Data excerpts
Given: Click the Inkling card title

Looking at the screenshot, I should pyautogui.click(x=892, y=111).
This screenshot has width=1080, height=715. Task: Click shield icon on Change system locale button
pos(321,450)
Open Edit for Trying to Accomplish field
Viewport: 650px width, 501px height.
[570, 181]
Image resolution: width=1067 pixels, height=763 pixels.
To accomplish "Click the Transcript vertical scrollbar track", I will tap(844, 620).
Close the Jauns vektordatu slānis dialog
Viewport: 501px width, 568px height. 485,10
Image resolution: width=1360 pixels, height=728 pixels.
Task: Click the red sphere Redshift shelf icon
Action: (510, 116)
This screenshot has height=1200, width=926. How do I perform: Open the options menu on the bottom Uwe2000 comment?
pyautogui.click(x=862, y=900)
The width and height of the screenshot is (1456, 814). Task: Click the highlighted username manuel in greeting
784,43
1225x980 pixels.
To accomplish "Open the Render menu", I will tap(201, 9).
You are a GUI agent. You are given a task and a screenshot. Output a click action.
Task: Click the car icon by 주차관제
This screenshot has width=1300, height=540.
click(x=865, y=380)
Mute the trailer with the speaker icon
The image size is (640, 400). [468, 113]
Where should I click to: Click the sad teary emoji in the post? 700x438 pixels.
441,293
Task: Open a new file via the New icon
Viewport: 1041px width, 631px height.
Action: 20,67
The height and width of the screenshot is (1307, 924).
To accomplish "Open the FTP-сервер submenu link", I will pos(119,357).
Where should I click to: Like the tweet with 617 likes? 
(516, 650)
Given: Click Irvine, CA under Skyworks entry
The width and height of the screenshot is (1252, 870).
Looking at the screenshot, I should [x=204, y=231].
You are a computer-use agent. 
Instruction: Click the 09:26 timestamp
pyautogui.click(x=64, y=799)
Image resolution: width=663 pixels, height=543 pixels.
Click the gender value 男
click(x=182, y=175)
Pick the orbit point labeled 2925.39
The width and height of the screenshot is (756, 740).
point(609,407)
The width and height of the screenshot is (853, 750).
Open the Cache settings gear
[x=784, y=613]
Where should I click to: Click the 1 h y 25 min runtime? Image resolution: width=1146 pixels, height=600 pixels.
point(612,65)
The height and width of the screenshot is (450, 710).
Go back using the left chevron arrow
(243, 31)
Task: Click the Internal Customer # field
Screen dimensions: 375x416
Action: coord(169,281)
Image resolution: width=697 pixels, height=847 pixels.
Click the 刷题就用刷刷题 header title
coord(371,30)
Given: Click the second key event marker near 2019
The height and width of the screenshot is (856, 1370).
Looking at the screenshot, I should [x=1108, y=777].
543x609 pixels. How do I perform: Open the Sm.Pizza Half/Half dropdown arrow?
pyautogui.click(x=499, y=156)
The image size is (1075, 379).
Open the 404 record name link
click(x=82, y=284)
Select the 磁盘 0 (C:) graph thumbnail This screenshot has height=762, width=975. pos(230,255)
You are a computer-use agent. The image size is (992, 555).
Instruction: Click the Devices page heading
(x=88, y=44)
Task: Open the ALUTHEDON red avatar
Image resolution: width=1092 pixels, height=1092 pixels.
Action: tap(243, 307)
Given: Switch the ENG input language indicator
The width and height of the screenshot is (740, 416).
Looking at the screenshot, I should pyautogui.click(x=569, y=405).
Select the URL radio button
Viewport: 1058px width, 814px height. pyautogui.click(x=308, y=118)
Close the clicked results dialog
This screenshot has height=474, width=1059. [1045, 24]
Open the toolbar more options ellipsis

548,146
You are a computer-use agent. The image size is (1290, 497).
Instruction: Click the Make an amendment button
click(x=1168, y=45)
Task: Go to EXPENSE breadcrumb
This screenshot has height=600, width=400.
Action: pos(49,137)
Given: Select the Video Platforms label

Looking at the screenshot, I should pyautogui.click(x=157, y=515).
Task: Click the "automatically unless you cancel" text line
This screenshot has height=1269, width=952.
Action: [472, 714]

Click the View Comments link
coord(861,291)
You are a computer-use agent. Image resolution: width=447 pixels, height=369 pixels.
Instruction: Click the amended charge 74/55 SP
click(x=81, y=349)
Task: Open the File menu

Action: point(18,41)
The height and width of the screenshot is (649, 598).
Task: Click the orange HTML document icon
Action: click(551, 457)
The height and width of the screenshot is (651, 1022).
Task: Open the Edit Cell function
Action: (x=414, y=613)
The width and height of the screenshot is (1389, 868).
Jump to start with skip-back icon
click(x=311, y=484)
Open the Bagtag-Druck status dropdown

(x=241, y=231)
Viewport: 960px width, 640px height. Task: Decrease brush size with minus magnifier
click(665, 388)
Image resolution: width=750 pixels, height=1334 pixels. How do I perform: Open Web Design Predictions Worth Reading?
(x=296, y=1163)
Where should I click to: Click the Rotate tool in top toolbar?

* [Exercise]: A full, exact repeat of the entries above is required.

* [Answer to this task]:
Given: Click the Inkling card title

Looking at the screenshot, I should pyautogui.click(x=892, y=111).
This screenshot has width=1080, height=715. Task: Click shield icon on Change system locale button
pos(321,450)
Open Edit for Trying to Accomplish field
Viewport: 650px width, 501px height.
[570, 181]
Image resolution: width=1067 pixels, height=763 pixels.
To accomplish "Click the Transcript vertical scrollbar track", I will tap(844, 620).
Close the Jauns vektordatu slānis dialog
Viewport: 501px width, 568px height. 485,10
Image resolution: width=1360 pixels, height=728 pixels.
Task: Click the red sphere Redshift shelf icon
Action: (510, 116)
This screenshot has height=1200, width=926. How do I perform: Open the options menu on the bottom Uwe2000 comment?
pyautogui.click(x=862, y=900)
The width and height of the screenshot is (1456, 814). Task: Click the highlighted username manuel in greeting
784,43
1225x980 pixels.
To accomplish "Open the Render menu", I will tap(201, 9).
You are a GUI agent. You are given a task and a screenshot. Output a click action.
Task: Click the car icon by 주차관제
This screenshot has width=1300, height=540.
click(x=865, y=380)
Mute the trailer with the speaker icon
The image size is (640, 400). [468, 113]
Where should I click to: Click the sad teary emoji in the post? 700x438 pixels.
441,293
Task: Open a new file via the New icon
Viewport: 1041px width, 631px height.
Action: 20,67
The height and width of the screenshot is (1307, 924).
To accomplish "Open the FTP-сервер submenu link", I will pos(119,357).
Where should I click to: Like the tweet with 617 likes? 
(516, 650)
Given: Click Irvine, CA under Skyworks entry
The width and height of the screenshot is (1252, 870).
Looking at the screenshot, I should [x=204, y=231].
You are a computer-use agent. 
Instruction: Click the 09:26 timestamp
pyautogui.click(x=64, y=799)
Image resolution: width=663 pixels, height=543 pixels.
Click the gender value 男
click(x=182, y=175)
Pick the orbit point labeled 2925.39
The width and height of the screenshot is (756, 740).
point(609,407)
The width and height of the screenshot is (853, 750).
Open the Cache settings gear
[x=784, y=613]
Where should I click to: Click the 1 h y 25 min runtime? Image resolution: width=1146 pixels, height=600 pixels.
point(612,65)
The height and width of the screenshot is (450, 710).
Go back using the left chevron arrow
(243, 31)
Task: Click the Internal Customer # field
Screen dimensions: 375x416
Action: coord(169,281)
Image resolution: width=697 pixels, height=847 pixels.
Click the 刷题就用刷刷题 header title
coord(371,30)
Given: Click the second key event marker near 2019
The height and width of the screenshot is (856, 1370).
Looking at the screenshot, I should [x=1108, y=777].
543x609 pixels. How do I perform: Open the Sm.Pizza Half/Half dropdown arrow?
pyautogui.click(x=499, y=156)
The image size is (1075, 379).
Open the 404 record name link
click(x=82, y=284)
Select the 磁盘 0 (C:) graph thumbnail This screenshot has height=762, width=975. pos(230,255)
You are a computer-use agent. The image size is (992, 555).
Instruction: Click the Devices page heading
(x=88, y=44)
Task: Open the ALUTHEDON red avatar
Image resolution: width=1092 pixels, height=1092 pixels.
Action: tap(243, 307)
Given: Switch the ENG input language indicator
The width and height of the screenshot is (740, 416).
Looking at the screenshot, I should pyautogui.click(x=569, y=405).
Select the URL radio button
Viewport: 1058px width, 814px height. pyautogui.click(x=308, y=118)
Close the clicked results dialog
This screenshot has height=474, width=1059. [1045, 24]
Open the toolbar more options ellipsis

548,146
You are a computer-use agent. The image size is (1290, 497).
Instruction: Click the Make an amendment button
click(x=1168, y=45)
Task: Go to EXPENSE breadcrumb
This screenshot has height=600, width=400.
Action: pos(49,137)
Given: Select the Video Platforms label

Looking at the screenshot, I should pyautogui.click(x=157, y=515).
Task: Click the "automatically unless you cancel" text line
This screenshot has height=1269, width=952.
Action: [472, 714]

Click the View Comments link
coord(861,291)
You are a computer-use agent. Image resolution: width=447 pixels, height=369 pixels.
Instruction: Click the amended charge 74/55 SP
click(x=81, y=349)
Task: Open the File menu

Action: point(18,41)
The height and width of the screenshot is (649, 598).
Task: Click the orange HTML document icon
Action: click(551, 457)
The height and width of the screenshot is (651, 1022).
Task: Open the Edit Cell function
Action: (x=414, y=613)
The width and height of the screenshot is (1389, 868).
Jump to start with skip-back icon
click(x=311, y=484)
Open the Bagtag-Druck status dropdown

(x=241, y=231)
Viewport: 960px width, 640px height. Task: Decrease brush size with minus magnifier
click(665, 388)
Image resolution: width=750 pixels, height=1334 pixels. How do I perform: Open Web Design Predictions Worth Reading?
(x=296, y=1163)
Where should I click to: Click the Rotate tool in top toolbar?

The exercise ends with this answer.